Urfa da polis işkencesinin sık sık yaşandığı adreslerden biri. En son geçtiğimiz yıl Halfeti’de çıkan çatışmada bir askerin yaşamını yitirmesinin ardından, 38 kişi gözaltına alınarak ağır işkencelere maruz kalmıştı. Urfa Baro Başkanı Abdullah Öncel bu olayı hatırlatarak “Polis ya da asker öldürüldüğünde maalesef işkence meşru gösterilmeye çalışılıyor. Elbette polis ve asker ölmemeli ancak ne olursa olsun bunu yapan kişiye yasalarda bir yaptırım var. Bunun yöntemi işkence değil” diyor.
‘Tiranlık ile yönetiliyor’
Köpeklerle evlerdeki yurttaşlara yönelik işkenceyi de hatırlatan Öncel, “Türkiye hakikaten hukuk devleti olmaktan çıktı. Tiranlıkla yönetiliyor. Düşünün işte İçişleri Bakanı Süleyman Soylu ‘uyuşturucu satanın ayağını kırın’ diyor. İçişleri bakanı böyle söylerken kolluk güçleri nasıl uygun hareket edecekler? Baştan bir çürüme var. Ülkenin içişleri bakanı kolluk güçlerine ‘vurun, öldürün, kırın bacağını’ diyorsa kolluk güçleri düşünün neler yapmaz. Barolara düşen görev mücadele etmektir. Kamuoyunun bu konuda hiçbir şüphesi olmasın. Biz Urfa Barosu olarak bu işkencenin de takipçisi olacağız” şeklinde konuştu.

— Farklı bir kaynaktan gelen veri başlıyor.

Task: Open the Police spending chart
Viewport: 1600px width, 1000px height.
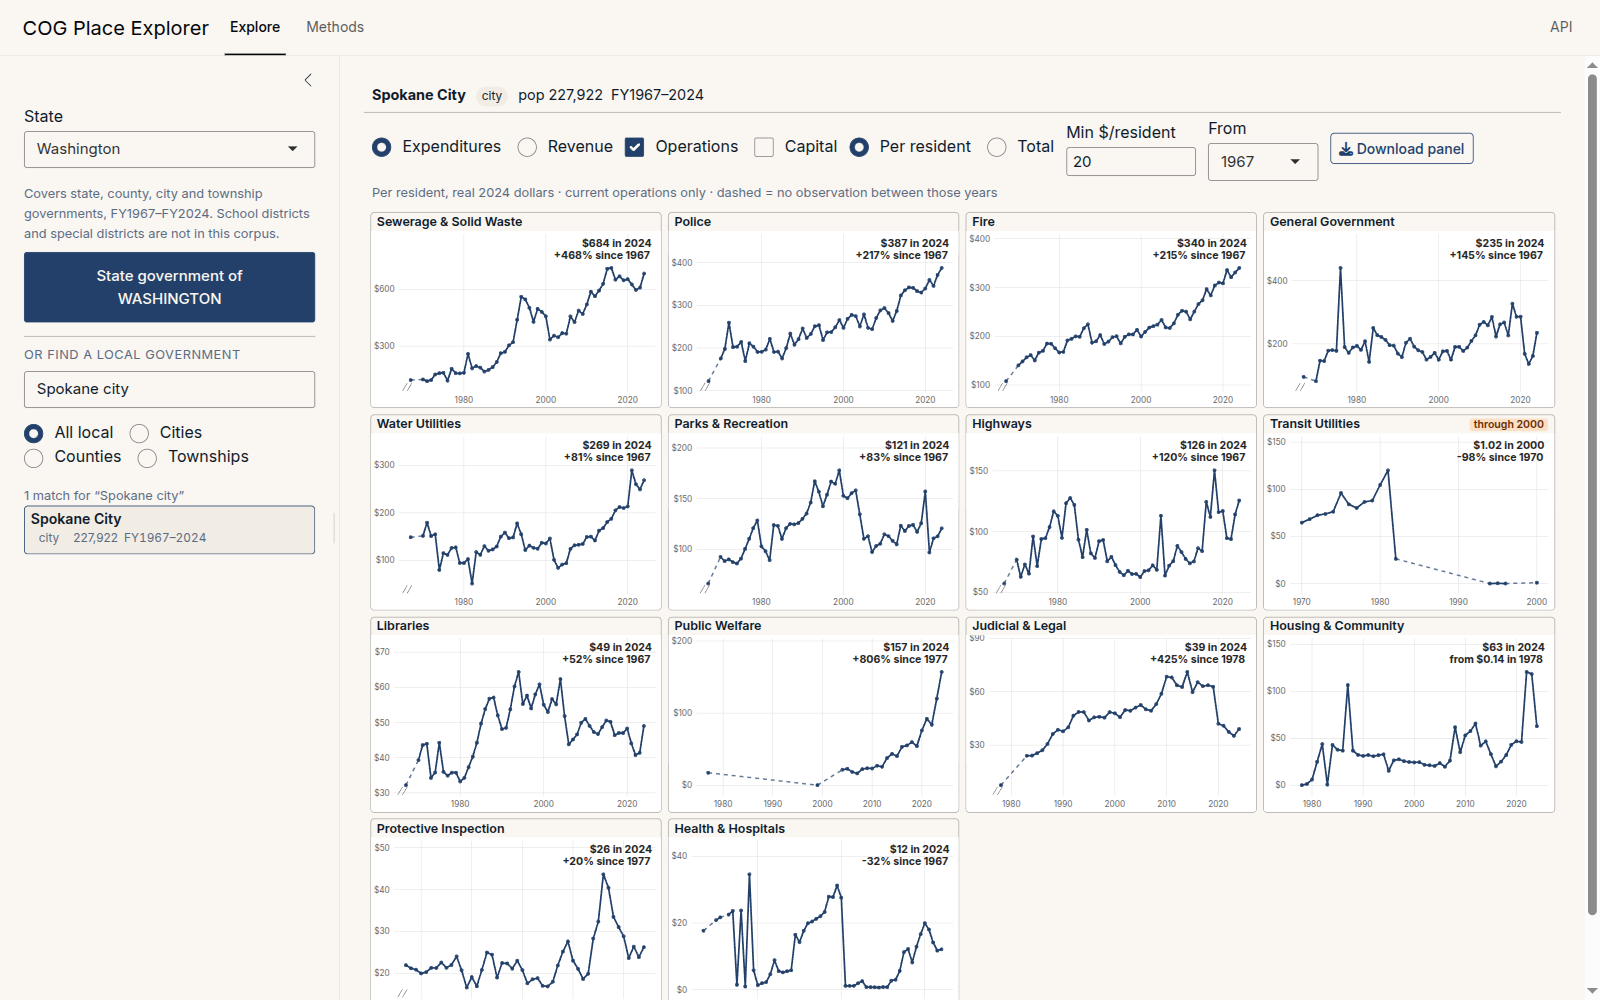Action: [x=813, y=310]
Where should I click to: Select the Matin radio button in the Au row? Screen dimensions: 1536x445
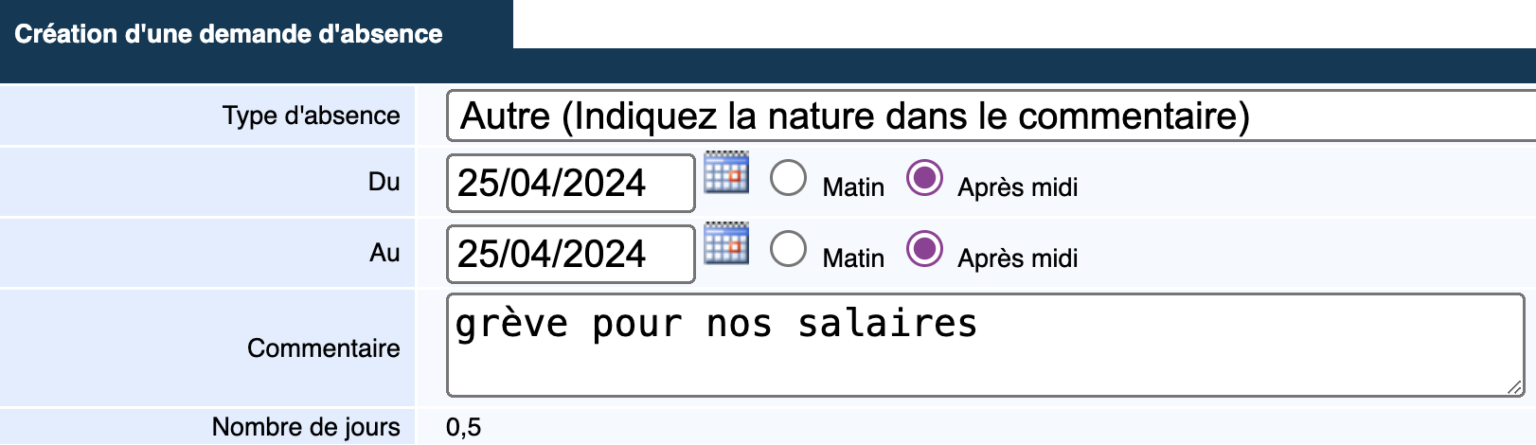789,250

İşkencenin yapılmasının ve fotoğrafların servis edilmesinin izahının olmadığını söyleyen Öncel, sorumlular hakkında derhal soruşturmanın başlatılması ve en sert yaptırımların uygulanması gerektiğini vurguluyor.
‘Fotoğraflarla verilen mesaj tehlikeli’
Sözlerine her türlü işkencenin mutlak yasak olduğunun altını çizerek başlayan TİHV Başkanı Prof. Dr. Şebnem Korur Fincancı, Türkiye’nin taraf olduğu uluslararası sözleşmelerde ve Türk Ceza Kanunu’nda işkencenin insanlığa karşı suçlar kapsamına alındığını belirtiyor.
Fincancı, işkence gibi suçlar için zaman aşımının dahi ortadan kaldırıldığına dikkat çekerek, “İşkencenin bir takım suç isnatları ya da suçlar üzerinden meşru gösterilemeye çalışılması ve destek bulması aslında utanç verici. Herhangi bir yargılama süreci işletilmeden kolluğun kendini yargı makamı gibi görüp bir cezalandırma şeklinde işkence görüntülerini servis etmesinde işkencenin mutlak yasak olma özelliğini toplum nezdinde ortadan kaldırmaya dönük bir girişim ve çok tehlikeli” diyor.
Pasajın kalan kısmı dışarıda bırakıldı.